Вспоминая добродушные глаза юноши, Сабина каждый раз вздрагивала. Ей казалось, что этот человечек вдруг постиг всю ее.
Этим пока что не мог похвалиться никто. И только она сама знала, кто она. Знала, что ее ироничность и ее ум — лишь средство для того, чтобы прикрыть простой факт равнодушия к жизни.

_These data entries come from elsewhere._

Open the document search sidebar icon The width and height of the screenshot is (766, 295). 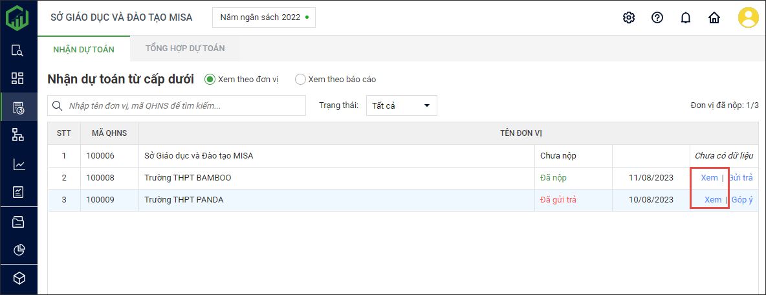[18, 50]
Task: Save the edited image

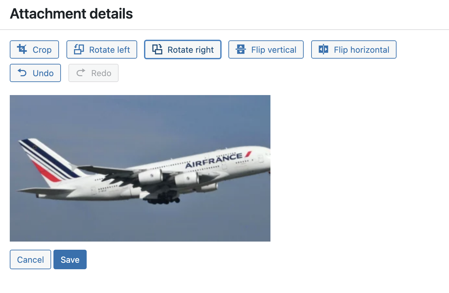Action: coord(70,259)
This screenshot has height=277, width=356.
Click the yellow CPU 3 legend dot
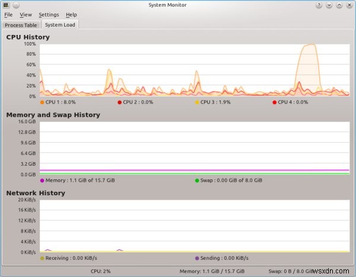[197, 102]

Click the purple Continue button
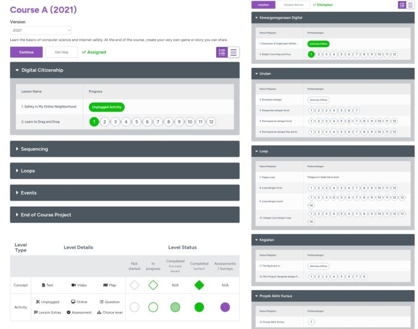point(26,53)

Она не жила. Еще с институтских времен. Пансионная система убивала двояко и не могла, из-за своей чудовищной и вежливо-холодной бесчеловечности, не убивать. Можно было уберечь что-то одно: тело либо душу. Избегали этого единицы.
Одних она убивала физически. «Боже, какие ужасные ледяные колонны, какой холод в дортуарах!.. Я не могу, я хочу на Днепр, в Липецк, в Киев, на монастырское подворье, где всегда останавливается мать и где грецкие орехи падают с деревьев!.. Я хочу на меловые донские горы, где весною жар тюльпанов... Как холодно!.. Почему я не могу говорить, как говорила?.. Почему я не могу позволить себе маленький отзвук «з», почти неслышимый, в слове «дзень» ? Я не могу иначе, мой рот не так создан, и я ведь не буду актрисой, чтобы произносить чисто...»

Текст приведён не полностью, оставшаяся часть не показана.